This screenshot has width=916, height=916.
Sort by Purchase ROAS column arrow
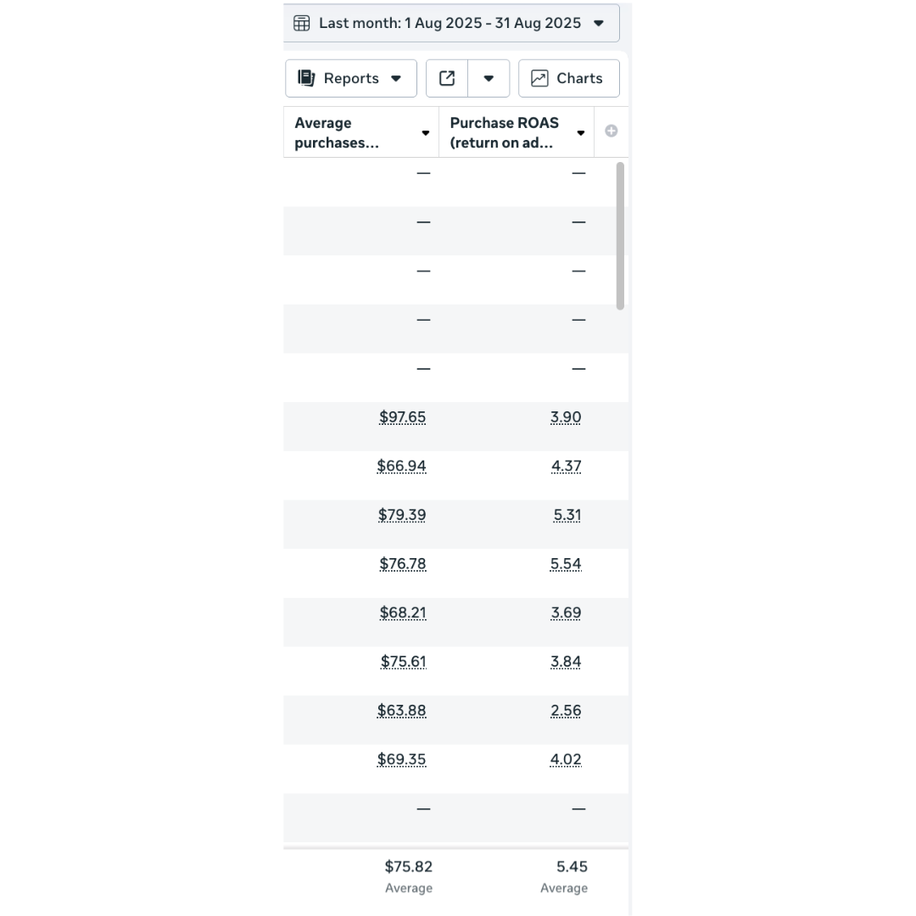pyautogui.click(x=581, y=133)
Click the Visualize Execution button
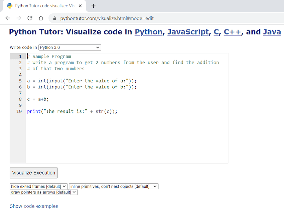 pos(34,173)
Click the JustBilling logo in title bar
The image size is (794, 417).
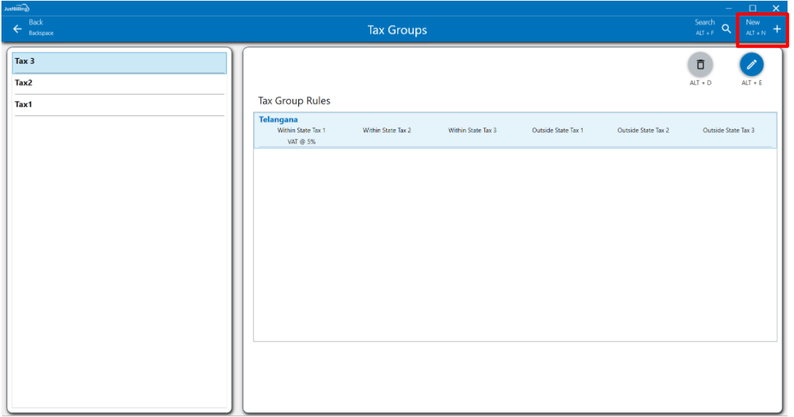tap(17, 8)

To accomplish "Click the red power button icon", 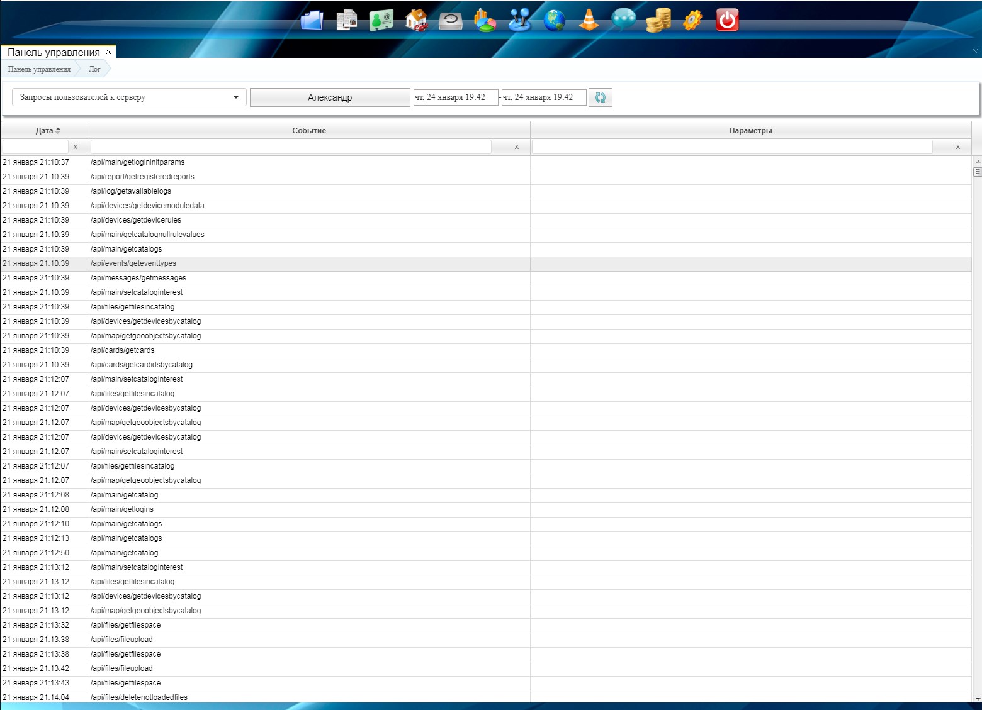I will point(727,20).
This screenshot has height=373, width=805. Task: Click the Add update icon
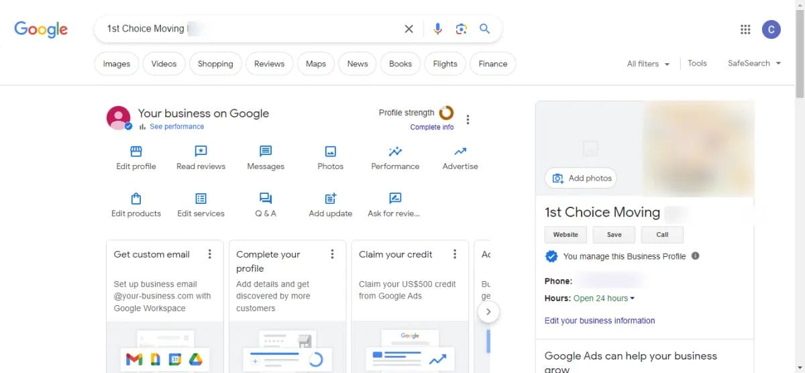tap(330, 199)
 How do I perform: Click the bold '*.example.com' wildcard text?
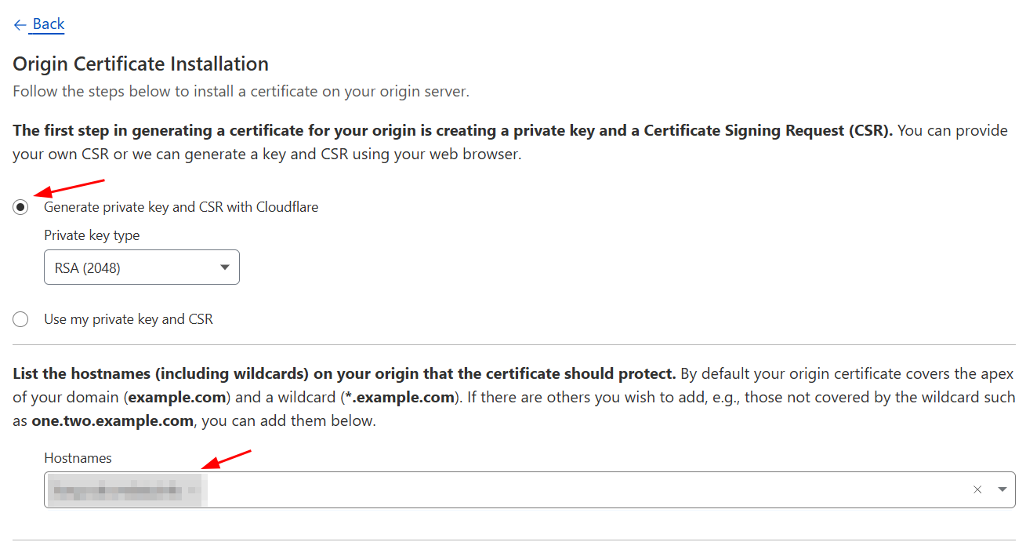point(399,397)
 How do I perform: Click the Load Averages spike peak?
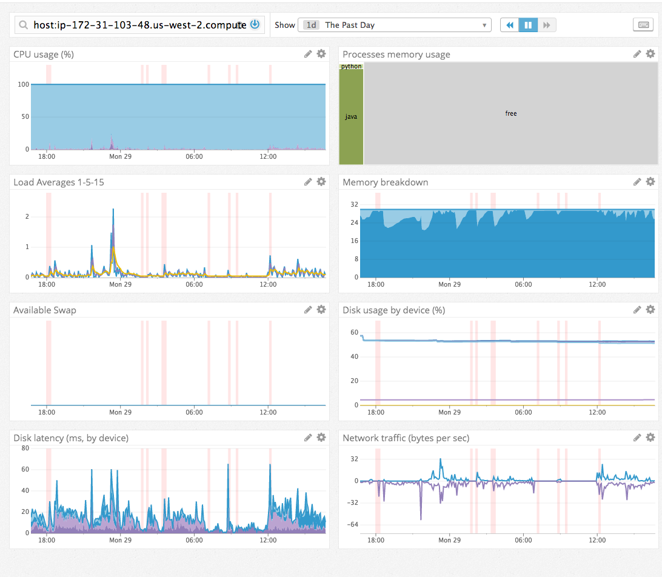(x=113, y=210)
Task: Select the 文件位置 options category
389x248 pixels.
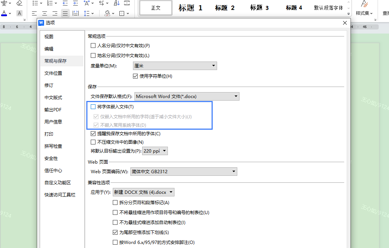Action: 53,73
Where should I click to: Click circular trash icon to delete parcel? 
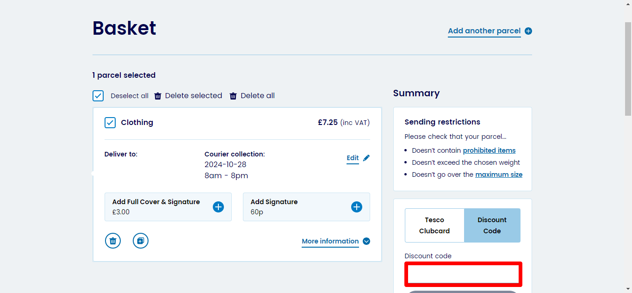click(113, 241)
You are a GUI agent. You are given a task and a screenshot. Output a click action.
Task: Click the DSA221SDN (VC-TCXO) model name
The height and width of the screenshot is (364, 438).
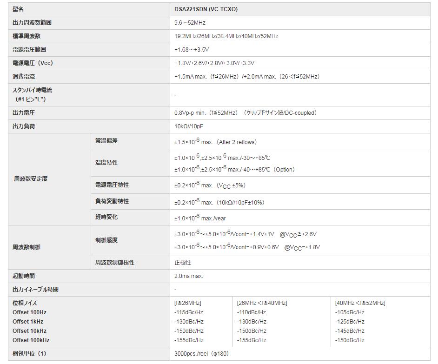coord(206,9)
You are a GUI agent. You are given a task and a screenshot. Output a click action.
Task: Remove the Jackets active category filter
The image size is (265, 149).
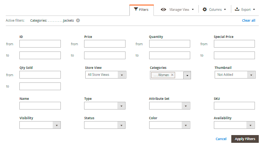point(78,21)
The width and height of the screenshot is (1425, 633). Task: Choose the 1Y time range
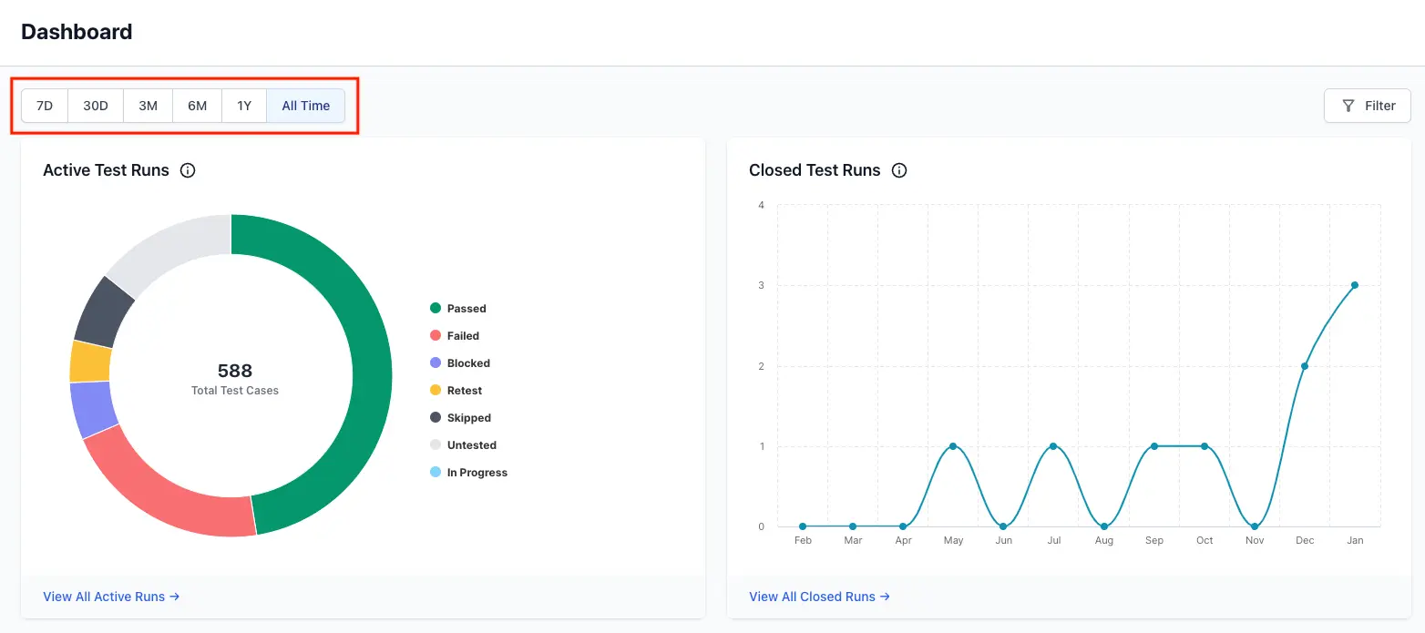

== == ==

● WHAT THIS TASK INVOLVES
Could you tally the lines in these records that contain the word "category" and give only the result?

● ANSWER SECTION
2